He looked at her, as a lover can;
She looked at him, as one who awakes.
The Statue and the Bust.
There is a way that seemeth right unto a man, but the end thereof are the ways of death.—Proverbs.
In his salad days, a long time ago, Denis had fallen in love with the daughter of a respectable suburban fishmonger, after tumbling out of the sky on the roof of her house. The young lady's parents were rich but honest; the young lady herself—well, she had an extremely pretty face, which occupied Denis to the exclusion of a blue and yellow sports coat and a large string of pearls. His love dream lasted six weeks; then he fell out of his aeroplane again and broke his handsome nose, or was supposed to have done so, and Miss Tyrrell broke the engagement. "I c-couldn't bear you with a broken nose!" she wept. Whatever Denis broke, it was not his heart. When he looked back on the episode, it was with devout and wondering thankfulness; but he preferred not to look back on it at all.

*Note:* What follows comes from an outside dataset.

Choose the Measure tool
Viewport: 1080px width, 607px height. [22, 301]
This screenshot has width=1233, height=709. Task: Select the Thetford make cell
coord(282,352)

This was his sole experience of the tender passion. In his single-minded and laborious life there had been no room for more; even Nina Tyrrell had been sandwiched between two flying accidents. Denis was at bottom a simple soul. He had three main interests—his religion, his aeroplanes, his friends; and they were all bound up together by a child-like faith. He believed in others because his own heart was pure. It was this bloom of innocence which Gardiner loved in his friend, and which both he and Lettice were tender to protect; and it was this which made his feeling for Dorothea at once so beautiful, and so vulnerable.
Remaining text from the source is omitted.